I teach patience, with kindness. I know that while much of what I teach in Taoism takes 10, 20, 30, even more, years to master, which most people don’t have the patience to relax into that style of exploration. So I mix the Taoist teachings in layers so that, its possible to begin learning, have some smaller key advancements early to support the longer-term process of inner transformation.
It’s not about curing all one’s problems at once: to do so would create a vacuum in one’s inner space, a vacuum which people would tend rush ahead unconsciously to re-fill with new problems. To have a miracle cure, to have one magical solution, to take away all the pain and edges of life: in a flash would mean not living to your life truly or fully. Patience is about allowing yourself to work on multiple aspects of life at once. To not force only one solution for everything in life.
It’s very easy in modern culture, our inpatient culture, to medicate, or to follow others in such a way: to “televise” one’s life away. That’s a choice which takes away the view of one’s expanse of life.
All Taoists live on the mountain, and that mountain is your life.
The real question is:
- Are you trapped in fast answers and eternally re-living the same mistakes in a style as Sisyphus?
- Do you have the patience to explore life to live and fulfill it with your exploration in wonder?
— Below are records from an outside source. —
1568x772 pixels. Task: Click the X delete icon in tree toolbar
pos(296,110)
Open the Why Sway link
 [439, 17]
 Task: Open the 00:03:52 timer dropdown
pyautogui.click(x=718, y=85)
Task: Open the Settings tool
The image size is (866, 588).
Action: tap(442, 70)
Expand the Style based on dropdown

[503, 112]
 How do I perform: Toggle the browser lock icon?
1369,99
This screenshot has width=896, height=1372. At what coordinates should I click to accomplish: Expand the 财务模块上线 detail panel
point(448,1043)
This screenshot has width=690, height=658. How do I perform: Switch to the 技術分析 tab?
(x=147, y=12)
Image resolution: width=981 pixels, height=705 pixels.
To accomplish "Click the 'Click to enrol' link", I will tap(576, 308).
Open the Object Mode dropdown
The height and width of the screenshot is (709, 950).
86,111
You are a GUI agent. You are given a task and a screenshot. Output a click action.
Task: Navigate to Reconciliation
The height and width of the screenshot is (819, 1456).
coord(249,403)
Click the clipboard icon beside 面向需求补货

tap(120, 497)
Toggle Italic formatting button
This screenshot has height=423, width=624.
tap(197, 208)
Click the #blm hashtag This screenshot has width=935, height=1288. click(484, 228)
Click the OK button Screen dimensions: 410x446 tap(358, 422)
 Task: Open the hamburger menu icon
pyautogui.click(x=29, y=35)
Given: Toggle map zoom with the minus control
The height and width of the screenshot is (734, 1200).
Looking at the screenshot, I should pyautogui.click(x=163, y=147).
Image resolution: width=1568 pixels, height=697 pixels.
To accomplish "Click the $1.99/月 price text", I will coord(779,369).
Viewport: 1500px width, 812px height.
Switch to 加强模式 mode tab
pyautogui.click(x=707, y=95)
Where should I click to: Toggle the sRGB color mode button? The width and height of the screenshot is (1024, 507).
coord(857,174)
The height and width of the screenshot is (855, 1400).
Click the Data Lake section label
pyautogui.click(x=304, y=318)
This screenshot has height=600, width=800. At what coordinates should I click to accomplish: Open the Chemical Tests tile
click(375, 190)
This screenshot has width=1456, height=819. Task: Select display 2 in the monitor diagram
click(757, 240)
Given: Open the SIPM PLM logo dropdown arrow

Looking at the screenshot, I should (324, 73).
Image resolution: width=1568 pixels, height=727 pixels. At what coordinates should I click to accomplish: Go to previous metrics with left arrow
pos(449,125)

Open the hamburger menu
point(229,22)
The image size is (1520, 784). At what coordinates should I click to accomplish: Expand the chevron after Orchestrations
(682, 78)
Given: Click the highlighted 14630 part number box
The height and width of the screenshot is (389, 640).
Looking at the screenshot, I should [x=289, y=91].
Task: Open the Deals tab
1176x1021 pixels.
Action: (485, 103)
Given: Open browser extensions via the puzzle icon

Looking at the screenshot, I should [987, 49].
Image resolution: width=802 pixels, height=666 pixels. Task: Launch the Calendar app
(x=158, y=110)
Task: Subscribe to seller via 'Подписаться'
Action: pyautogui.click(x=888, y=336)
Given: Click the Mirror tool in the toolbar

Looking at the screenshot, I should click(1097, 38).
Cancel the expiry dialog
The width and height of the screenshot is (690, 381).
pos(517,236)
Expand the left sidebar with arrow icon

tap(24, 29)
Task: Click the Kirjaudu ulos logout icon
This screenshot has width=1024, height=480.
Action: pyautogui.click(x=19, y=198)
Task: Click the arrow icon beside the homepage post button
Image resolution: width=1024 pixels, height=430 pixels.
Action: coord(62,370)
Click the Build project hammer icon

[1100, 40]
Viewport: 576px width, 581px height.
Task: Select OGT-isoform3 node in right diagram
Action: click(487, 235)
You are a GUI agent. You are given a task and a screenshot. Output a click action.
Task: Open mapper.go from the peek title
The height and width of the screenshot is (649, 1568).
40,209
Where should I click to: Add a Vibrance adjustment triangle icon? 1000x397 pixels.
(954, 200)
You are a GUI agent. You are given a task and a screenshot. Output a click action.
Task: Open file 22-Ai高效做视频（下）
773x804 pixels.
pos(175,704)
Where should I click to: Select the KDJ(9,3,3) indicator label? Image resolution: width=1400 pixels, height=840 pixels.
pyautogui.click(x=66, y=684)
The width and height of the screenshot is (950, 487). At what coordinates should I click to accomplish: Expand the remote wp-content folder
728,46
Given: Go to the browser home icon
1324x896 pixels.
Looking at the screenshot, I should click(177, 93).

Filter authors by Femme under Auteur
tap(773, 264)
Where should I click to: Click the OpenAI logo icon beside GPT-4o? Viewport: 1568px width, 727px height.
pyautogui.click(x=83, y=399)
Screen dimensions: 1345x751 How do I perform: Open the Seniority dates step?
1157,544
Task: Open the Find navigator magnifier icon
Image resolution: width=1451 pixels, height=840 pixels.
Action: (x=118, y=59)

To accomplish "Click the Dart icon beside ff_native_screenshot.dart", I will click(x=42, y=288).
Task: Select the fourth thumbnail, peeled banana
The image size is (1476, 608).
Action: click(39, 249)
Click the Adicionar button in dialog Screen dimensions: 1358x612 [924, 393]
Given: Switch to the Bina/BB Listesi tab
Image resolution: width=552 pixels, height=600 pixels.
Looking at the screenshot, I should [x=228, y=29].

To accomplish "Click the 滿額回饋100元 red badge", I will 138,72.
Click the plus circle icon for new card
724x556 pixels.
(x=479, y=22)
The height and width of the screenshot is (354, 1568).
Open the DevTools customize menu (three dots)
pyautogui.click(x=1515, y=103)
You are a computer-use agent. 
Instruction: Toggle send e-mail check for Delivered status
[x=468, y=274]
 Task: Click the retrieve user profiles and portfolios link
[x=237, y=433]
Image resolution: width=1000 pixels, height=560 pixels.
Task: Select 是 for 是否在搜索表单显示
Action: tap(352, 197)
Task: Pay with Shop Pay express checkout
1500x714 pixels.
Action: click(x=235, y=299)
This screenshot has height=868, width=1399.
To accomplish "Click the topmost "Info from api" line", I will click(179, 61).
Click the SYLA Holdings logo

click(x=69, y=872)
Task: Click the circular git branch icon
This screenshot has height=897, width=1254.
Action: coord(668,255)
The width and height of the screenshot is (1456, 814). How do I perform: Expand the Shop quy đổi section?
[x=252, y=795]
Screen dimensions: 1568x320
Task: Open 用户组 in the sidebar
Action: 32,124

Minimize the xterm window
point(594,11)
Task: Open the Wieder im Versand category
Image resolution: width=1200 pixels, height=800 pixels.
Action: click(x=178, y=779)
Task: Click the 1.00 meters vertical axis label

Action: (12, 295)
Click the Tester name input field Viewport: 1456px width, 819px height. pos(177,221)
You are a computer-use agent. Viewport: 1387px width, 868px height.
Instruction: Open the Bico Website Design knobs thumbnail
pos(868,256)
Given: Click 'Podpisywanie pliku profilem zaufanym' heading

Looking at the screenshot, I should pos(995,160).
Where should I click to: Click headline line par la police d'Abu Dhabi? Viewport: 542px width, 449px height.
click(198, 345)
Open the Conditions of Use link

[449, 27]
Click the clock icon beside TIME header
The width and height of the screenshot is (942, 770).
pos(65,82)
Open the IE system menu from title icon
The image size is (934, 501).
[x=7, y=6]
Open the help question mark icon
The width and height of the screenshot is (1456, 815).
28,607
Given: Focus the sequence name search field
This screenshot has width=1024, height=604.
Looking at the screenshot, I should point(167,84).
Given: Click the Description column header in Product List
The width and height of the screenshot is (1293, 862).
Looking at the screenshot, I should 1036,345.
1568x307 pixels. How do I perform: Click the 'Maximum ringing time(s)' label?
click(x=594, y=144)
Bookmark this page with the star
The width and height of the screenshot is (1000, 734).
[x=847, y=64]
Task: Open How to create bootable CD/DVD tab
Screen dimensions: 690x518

From this point its possible to take the conversation in many many interesting ways.
The point is to take it where you find your wonder, to have the patience to fulfill one’s life.
Finally: Some people may think because our life is the mountain that means the trick is to live at or near the top of the mountain, and not beneath it. This isn’t the case. Our life as a mountain does offer many options on how to approach exploring it over time.
- For some, it’s about the climb,
- For some, it’s about the view,
- For some, it’s literally about being the mountain.
- For some it’s about the erosion: the letting go.
- For some, it’s a volcano about anger
- Depending on where you are: you experience a different part of that mountain.
- For some, it’s about the storms that awash the sides
- For some, it’s about being above the clouds of attachment and illusion.
- In later parts of the practice: it’s about being the mountain at all moments, all spots of the experience.
- In later parts of the practice: Its something else again.
- We are all of the mountain.
What patience means is being able to explore that mountain of life with more than one approach and with fullness. To also take time out to rest or at times to pause and then switch how we move about our mountain of life.